**WHAT YOU WILL DO**.
Pull every line with the word "resolution" out of the entries below.

═════ EXTRACTED ENTRIES ═════

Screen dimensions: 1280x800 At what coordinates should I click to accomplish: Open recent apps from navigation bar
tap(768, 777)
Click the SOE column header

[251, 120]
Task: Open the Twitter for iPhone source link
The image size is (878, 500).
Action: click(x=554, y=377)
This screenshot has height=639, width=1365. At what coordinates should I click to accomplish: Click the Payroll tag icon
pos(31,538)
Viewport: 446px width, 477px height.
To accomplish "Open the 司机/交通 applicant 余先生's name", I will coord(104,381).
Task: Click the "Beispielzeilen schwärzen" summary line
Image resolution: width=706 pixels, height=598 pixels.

═════
═════ EXTRACTED ENTRIES ═════

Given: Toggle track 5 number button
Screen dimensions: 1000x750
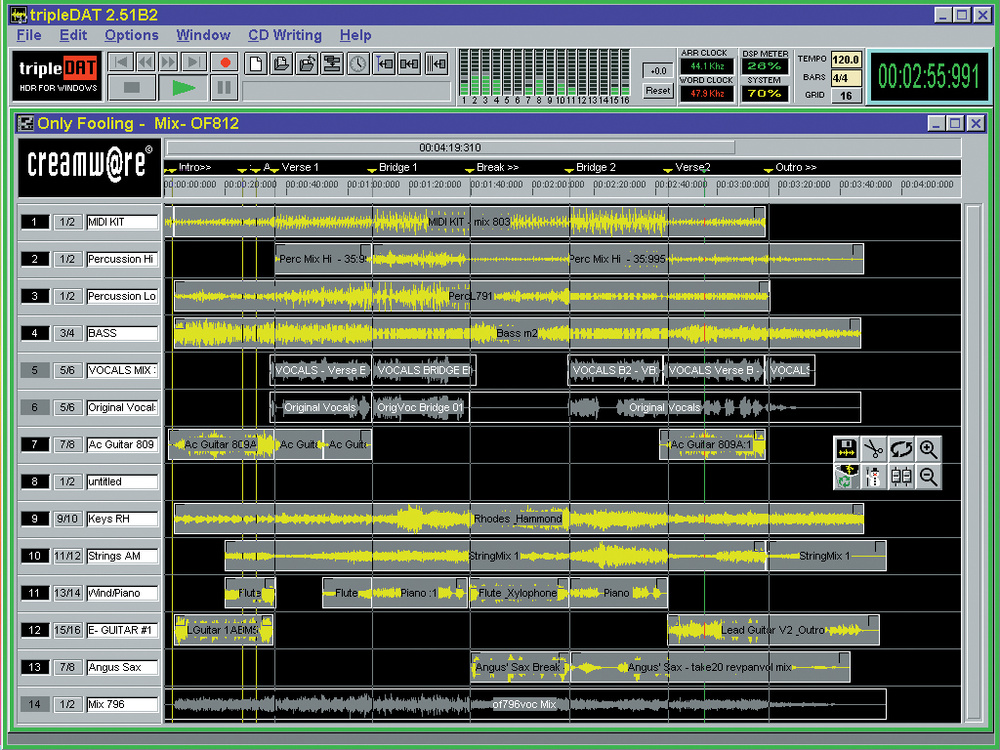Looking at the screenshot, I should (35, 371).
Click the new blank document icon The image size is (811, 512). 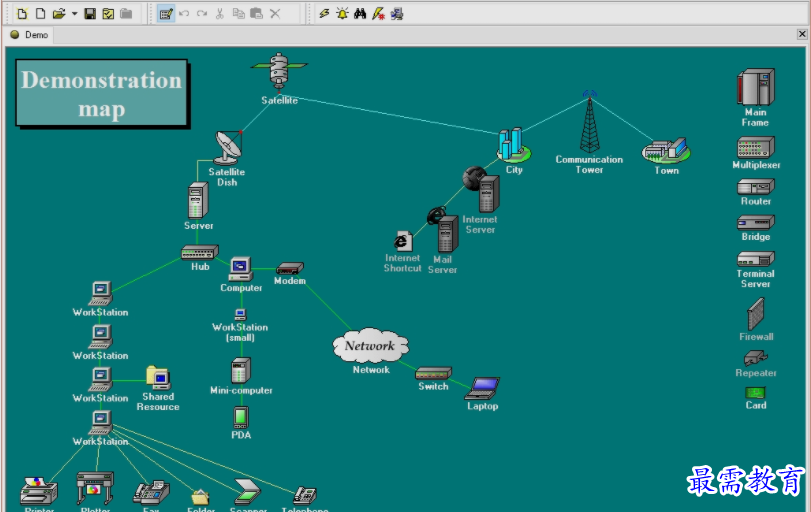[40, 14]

═════
═════ EXTRACTED ENTRIES ═════

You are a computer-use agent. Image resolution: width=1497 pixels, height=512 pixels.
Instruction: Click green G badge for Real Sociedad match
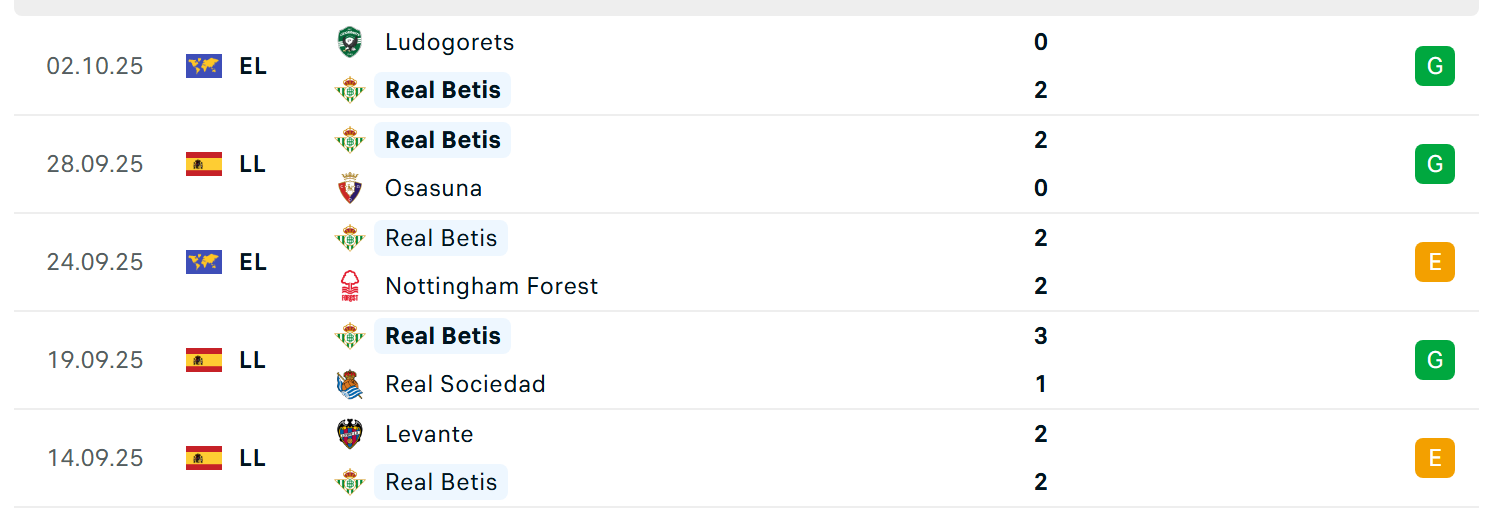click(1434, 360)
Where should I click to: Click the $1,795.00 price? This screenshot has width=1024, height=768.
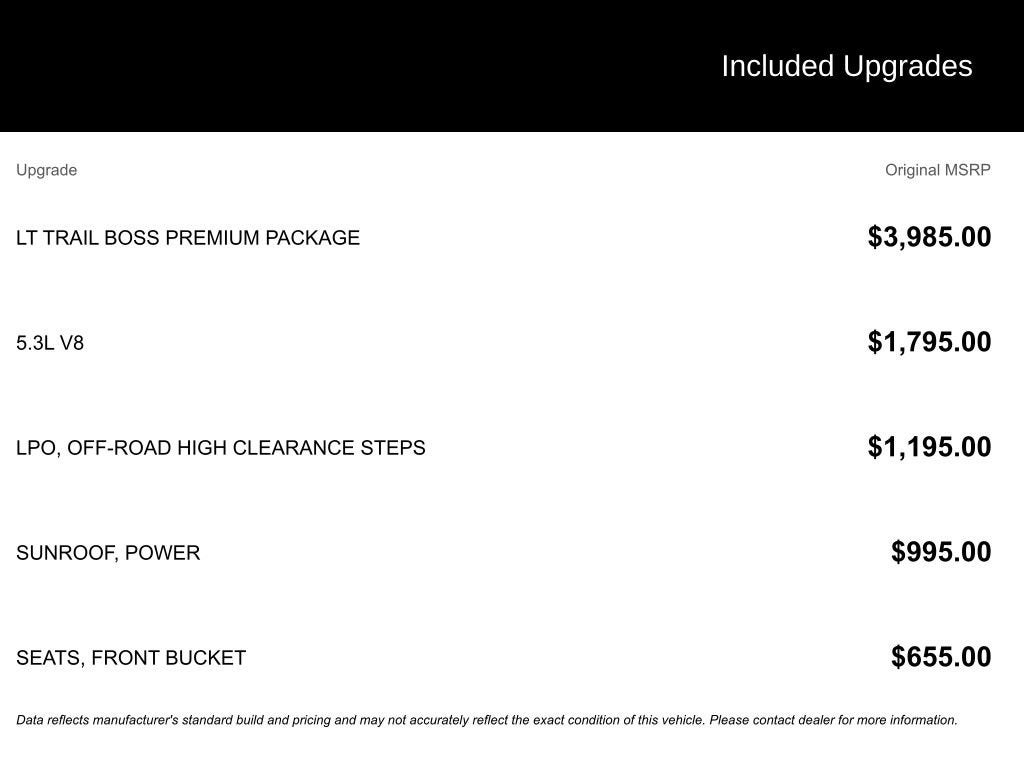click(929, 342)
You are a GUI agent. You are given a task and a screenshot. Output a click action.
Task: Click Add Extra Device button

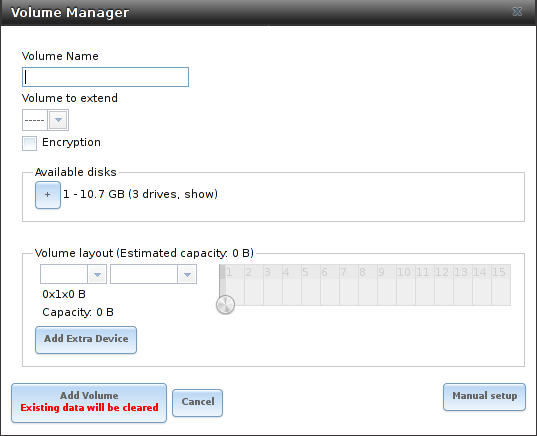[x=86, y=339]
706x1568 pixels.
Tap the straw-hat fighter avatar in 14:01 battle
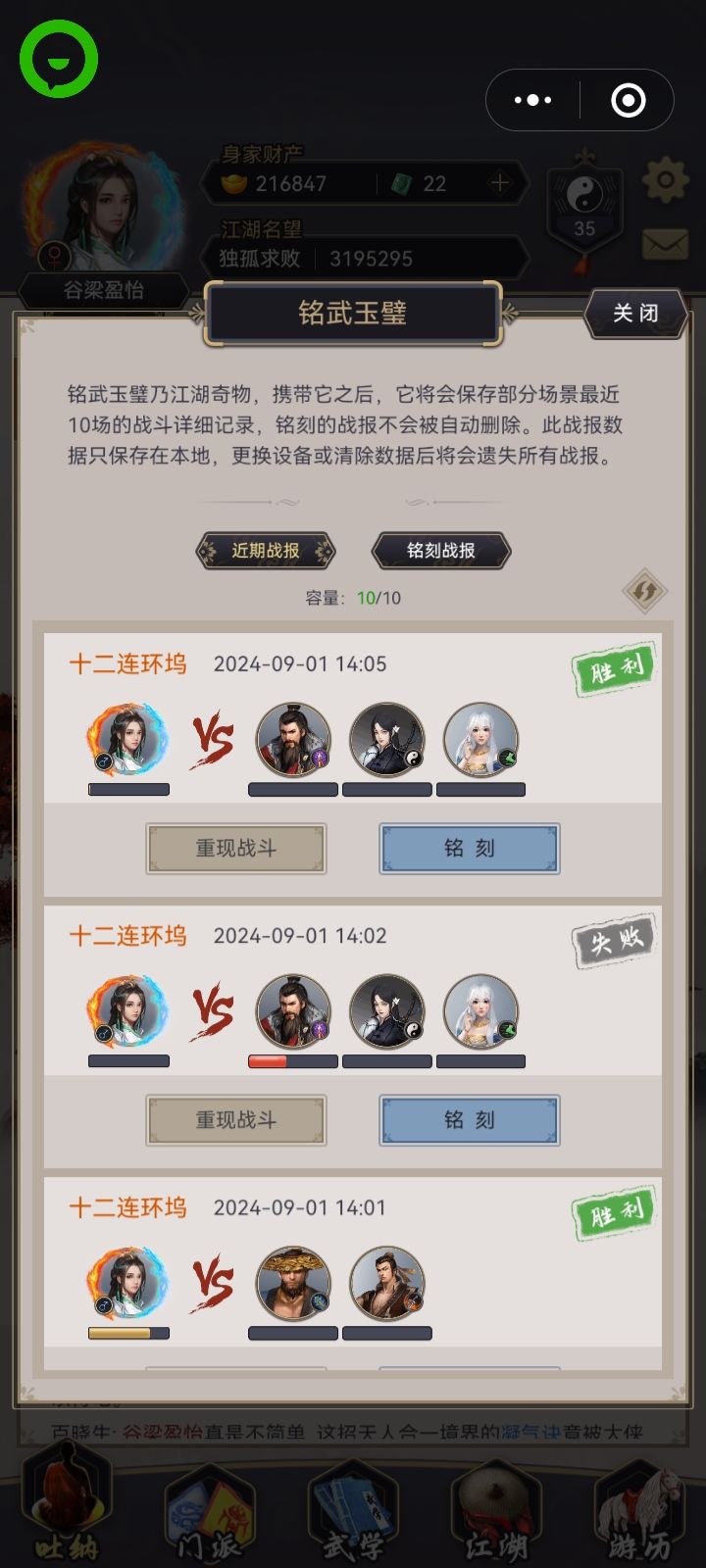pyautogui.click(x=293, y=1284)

═════

**WRITTEN SOLUTION**.
Image resolution: width=706 pixels, height=598 pixels.
You are a computer-use agent. Image resolution: width=1497 pixels, height=512 pixels.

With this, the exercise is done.